Problem requirements:
Copy the lines of the material below word for word, starting at the line that contains "coordinates (326, 1904)." and ending at the line that contains "center [113, 448].".

Working data:
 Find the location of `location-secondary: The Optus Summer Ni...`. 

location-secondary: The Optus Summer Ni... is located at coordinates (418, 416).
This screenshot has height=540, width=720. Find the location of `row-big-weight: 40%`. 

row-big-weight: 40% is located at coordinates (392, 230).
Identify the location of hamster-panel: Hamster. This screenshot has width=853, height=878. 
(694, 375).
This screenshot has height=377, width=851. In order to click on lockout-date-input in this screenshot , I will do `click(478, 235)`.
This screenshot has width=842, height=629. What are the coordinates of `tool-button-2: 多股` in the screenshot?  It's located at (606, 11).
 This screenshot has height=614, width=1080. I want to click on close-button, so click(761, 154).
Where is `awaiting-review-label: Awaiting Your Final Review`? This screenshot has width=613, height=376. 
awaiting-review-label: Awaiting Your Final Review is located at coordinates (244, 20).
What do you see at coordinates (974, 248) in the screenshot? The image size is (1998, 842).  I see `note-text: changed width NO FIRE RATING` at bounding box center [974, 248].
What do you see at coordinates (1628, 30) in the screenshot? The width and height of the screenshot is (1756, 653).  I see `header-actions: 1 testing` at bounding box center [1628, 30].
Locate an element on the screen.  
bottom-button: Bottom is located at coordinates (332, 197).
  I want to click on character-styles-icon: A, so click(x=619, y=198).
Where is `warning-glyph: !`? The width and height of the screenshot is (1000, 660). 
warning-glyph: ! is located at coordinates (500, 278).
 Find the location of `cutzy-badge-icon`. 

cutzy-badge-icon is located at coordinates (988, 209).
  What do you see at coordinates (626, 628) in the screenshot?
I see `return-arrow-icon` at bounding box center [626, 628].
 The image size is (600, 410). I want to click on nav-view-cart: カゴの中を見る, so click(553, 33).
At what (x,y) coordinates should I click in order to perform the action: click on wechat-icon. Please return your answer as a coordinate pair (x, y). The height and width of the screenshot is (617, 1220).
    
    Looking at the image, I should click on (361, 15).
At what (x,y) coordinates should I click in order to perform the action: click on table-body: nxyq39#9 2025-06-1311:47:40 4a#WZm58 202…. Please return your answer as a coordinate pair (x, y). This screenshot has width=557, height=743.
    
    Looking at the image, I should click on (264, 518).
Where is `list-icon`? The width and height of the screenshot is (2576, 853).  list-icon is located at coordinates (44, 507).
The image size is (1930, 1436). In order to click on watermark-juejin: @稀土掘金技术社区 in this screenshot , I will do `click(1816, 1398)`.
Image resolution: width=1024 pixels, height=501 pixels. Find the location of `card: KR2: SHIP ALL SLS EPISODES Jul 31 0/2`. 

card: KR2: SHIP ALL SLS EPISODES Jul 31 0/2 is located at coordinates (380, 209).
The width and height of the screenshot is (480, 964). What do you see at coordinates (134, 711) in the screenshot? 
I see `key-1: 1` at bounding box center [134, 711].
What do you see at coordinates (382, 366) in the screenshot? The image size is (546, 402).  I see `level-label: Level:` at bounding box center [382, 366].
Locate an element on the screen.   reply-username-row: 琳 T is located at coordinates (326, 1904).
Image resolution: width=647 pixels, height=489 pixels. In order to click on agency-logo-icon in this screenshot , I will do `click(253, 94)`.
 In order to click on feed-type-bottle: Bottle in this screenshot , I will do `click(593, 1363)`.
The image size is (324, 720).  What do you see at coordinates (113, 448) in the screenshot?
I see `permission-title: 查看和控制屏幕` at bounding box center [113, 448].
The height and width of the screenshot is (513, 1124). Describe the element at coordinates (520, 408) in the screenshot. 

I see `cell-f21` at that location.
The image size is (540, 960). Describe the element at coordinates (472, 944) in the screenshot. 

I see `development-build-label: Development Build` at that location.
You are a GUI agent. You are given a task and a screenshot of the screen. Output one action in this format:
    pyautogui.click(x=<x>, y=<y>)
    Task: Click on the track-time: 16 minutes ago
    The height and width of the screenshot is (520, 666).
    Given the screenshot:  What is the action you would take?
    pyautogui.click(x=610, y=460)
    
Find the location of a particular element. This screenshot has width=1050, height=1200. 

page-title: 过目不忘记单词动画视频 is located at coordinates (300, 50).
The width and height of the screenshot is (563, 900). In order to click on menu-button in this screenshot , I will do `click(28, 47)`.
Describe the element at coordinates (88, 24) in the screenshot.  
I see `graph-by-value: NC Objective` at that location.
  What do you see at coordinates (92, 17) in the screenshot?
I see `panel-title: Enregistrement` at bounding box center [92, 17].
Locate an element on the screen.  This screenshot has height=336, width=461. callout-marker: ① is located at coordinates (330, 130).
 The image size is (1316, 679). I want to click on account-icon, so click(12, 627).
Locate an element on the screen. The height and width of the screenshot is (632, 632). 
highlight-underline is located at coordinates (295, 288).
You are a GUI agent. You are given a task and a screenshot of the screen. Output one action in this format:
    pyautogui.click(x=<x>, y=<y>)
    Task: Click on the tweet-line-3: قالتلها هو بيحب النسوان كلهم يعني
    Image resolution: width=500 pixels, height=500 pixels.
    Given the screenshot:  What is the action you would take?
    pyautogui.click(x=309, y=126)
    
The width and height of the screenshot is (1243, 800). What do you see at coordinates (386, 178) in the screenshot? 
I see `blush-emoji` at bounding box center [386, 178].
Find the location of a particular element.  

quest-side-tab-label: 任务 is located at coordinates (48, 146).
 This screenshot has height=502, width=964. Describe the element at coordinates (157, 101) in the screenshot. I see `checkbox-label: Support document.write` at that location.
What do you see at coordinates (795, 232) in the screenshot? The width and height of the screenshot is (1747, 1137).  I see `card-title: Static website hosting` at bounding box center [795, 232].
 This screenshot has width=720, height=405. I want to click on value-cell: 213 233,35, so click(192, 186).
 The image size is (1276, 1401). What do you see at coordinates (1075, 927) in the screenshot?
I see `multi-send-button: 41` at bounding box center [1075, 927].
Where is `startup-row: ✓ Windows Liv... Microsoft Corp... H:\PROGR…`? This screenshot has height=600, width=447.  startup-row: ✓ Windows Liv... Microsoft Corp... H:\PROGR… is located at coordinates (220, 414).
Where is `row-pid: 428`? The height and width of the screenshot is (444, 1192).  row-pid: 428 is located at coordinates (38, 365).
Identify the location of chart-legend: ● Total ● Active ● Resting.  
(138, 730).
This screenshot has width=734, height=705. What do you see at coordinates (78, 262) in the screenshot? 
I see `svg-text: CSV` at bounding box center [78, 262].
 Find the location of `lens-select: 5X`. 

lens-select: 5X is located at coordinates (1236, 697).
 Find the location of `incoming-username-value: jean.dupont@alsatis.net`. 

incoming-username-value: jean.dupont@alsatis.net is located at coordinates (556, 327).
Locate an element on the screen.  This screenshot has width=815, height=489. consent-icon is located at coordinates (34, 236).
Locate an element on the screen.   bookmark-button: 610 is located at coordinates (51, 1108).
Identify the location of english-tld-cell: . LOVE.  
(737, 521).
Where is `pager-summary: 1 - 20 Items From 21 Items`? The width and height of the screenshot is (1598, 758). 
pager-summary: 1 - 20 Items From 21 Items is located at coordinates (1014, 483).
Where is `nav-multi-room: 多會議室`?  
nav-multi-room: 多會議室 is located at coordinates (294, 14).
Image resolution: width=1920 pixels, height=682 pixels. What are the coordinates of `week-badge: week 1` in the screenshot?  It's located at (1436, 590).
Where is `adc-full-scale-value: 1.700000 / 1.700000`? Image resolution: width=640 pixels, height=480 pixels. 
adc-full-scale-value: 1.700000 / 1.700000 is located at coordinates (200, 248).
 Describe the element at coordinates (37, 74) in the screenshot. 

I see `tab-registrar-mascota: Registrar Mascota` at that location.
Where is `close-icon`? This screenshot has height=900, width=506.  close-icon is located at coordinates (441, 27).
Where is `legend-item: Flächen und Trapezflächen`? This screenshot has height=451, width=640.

Written answer:
Locate an element on the screen.   reply-username-row: 琳 T is located at coordinates (326, 1904).
Image resolution: width=647 pixels, height=489 pixels. In order to click on agency-logo-icon in this screenshot , I will do `click(253, 94)`.
 In order to click on feed-type-bottle: Bottle in this screenshot , I will do `click(593, 1363)`.
The image size is (324, 720).  What do you see at coordinates (113, 448) in the screenshot?
I see `permission-title: 查看和控制屏幕` at bounding box center [113, 448].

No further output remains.